▶ _What you are asked to do_
Set down the data again word for word. Skip any pictures.

▶ _The input_
+++
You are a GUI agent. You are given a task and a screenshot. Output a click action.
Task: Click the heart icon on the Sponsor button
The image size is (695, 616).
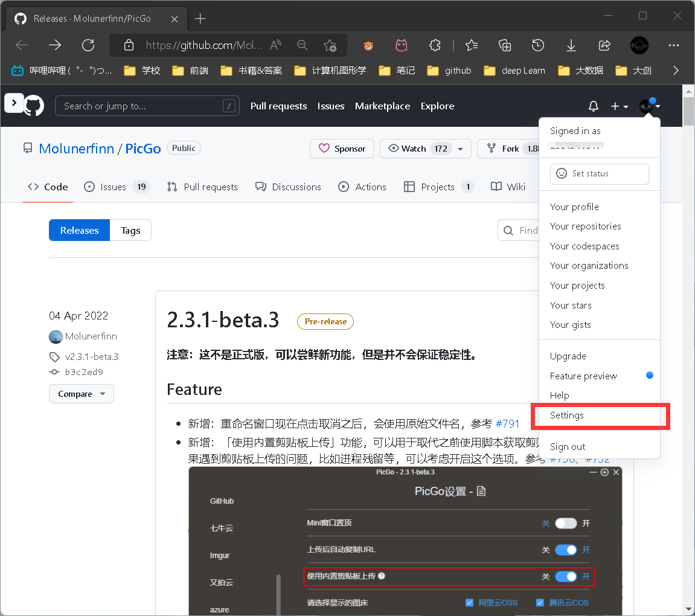point(325,148)
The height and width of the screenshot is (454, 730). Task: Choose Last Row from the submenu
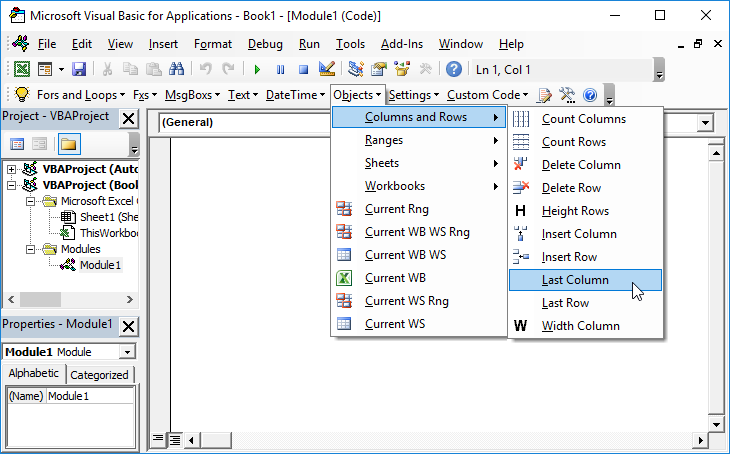click(x=565, y=303)
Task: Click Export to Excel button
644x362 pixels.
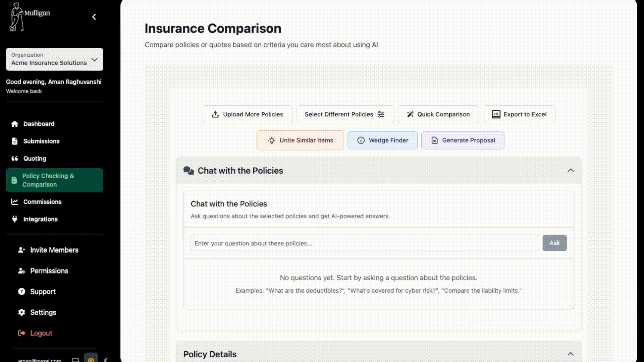Action: coord(519,114)
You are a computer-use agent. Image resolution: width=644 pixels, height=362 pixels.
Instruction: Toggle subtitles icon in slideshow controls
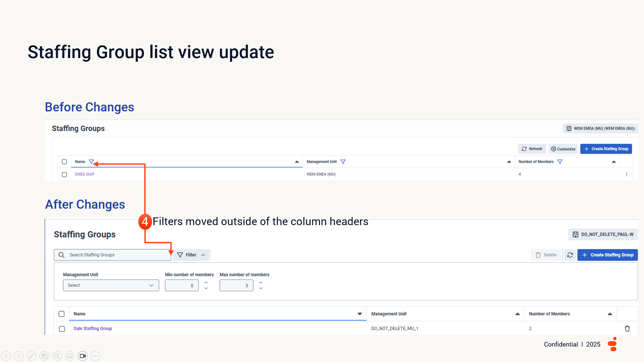(70, 356)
+++
▶ _Reply_
You are a GUI agent. You are given a task and a screenshot. Output a click action.
Task: Click the heart icon on the Sponsor button
The image size is (695, 616).
point(325,148)
The height and width of the screenshot is (454, 730). Task: Choose Last Row from the submenu
click(x=565, y=303)
Task: Click Export to Excel button
644x362 pixels.
Action: coord(519,114)
You are a computer-use agent. Image resolution: width=644 pixels, height=362 pixels.
Instruction: Toggle subtitles icon in slideshow controls
(70, 356)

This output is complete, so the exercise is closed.